The purpose of this work was to develop a system that enables the acquisition of skills in using intraoral radiographic systems and methodologies through virtual reality (VR) and augmented reality (AR). Learning dental radiology techniques requires a multidisciplinary approach combining a solid theoretical foundation, practical skills, and technological sensitivity. To overcome these challenges, it is essential to integrate innovative teaching tools such as virtual and augmented reality simulations. The integration of AR and VR in dental radiology represents one of the most promising technological innovations of recent years, with a significant impact on diagnosis, planning, treatment, and education. VR creates immersive three-dimensional environments, ideal for detailed analysis of complex radiological data and simulation of radiographic techniques. It is widely used in dental education, offering realistic models for learning surgical techniques and improving understanding of anatomical and pathological structures. VR headsets and specific software allow clinicians to explore diagnostic images in 3D space, enhancing personalized treatment planning and fostering interdisciplinary collaboration.

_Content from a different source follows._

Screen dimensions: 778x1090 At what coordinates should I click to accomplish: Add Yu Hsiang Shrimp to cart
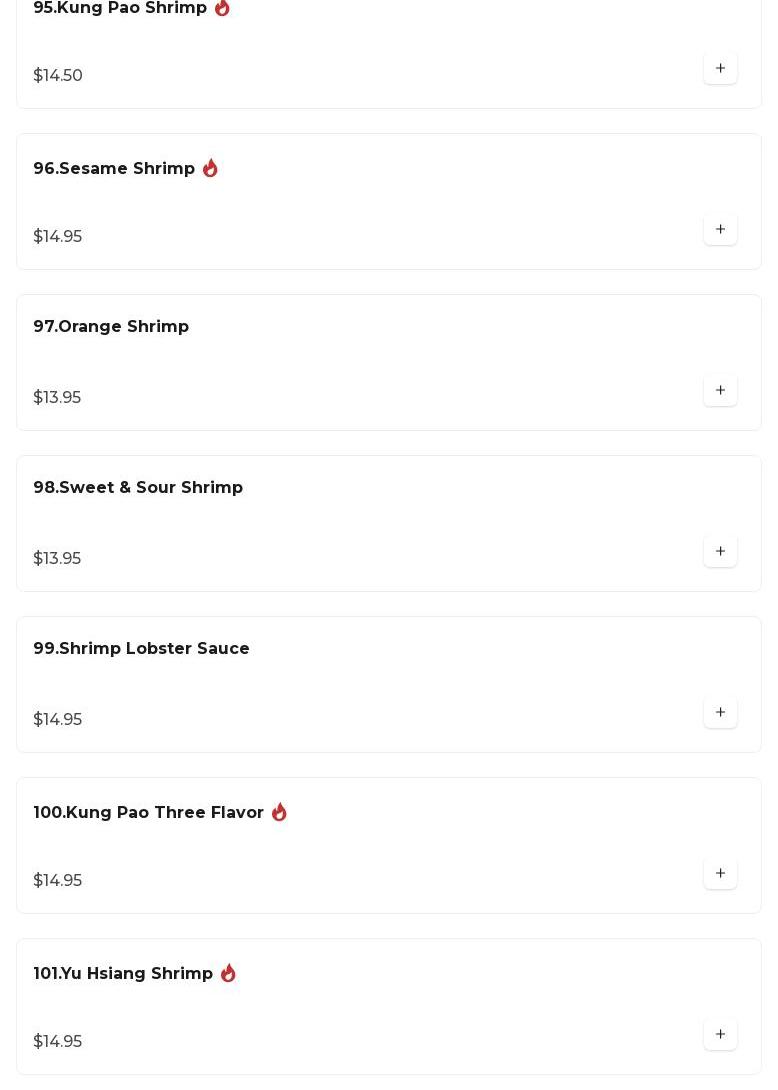[x=720, y=1035]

Despite numerous advantages, large-scale adoption of AR and VR in dental radiology is still limited by challenges such as high equipment costs, the need for advanced staff training, and integration into existing clinical and diagnostic workflows. Further technological advancements and greater economic accessibility could overcome these barriers, making AR and VR indispensable tools for improving the quality of dental care. With this objective, we developed a system based on VR and AR that allows simulation of intraoral radiographic imaging. Students can perform radiographs by wearing specific headsets, enabling them to virtually position radiographic plates inside the patient’s oral cavity and place the X-ray device accordingly. The resulting virtual radiograph can then be compared with standardized images obtained at precise angles, allowing immediate feedback on whether the positioning was correct or errors occurred. In a recently published study, the average time required for students to feel comfortable with this technology was 60 minutes, demonstrating its ease of use and rapid learning curve. The virtually unlimited repeatability of the process, without radiation exposure, accelerates and enhances the acquisition of the skills required to produce high-quality images in a shorter time. As shown in Shanahan’s study, 95% of students identified repeatability as the main advantage of simulation, allowing them to practice until fully satisfied with the results. Traditionally, practical labs represented the only way to learn radiographic techniques, with high costs, the use of cadavers, and significant radiation safety issues. All these problems have been completely overcome by this methodology.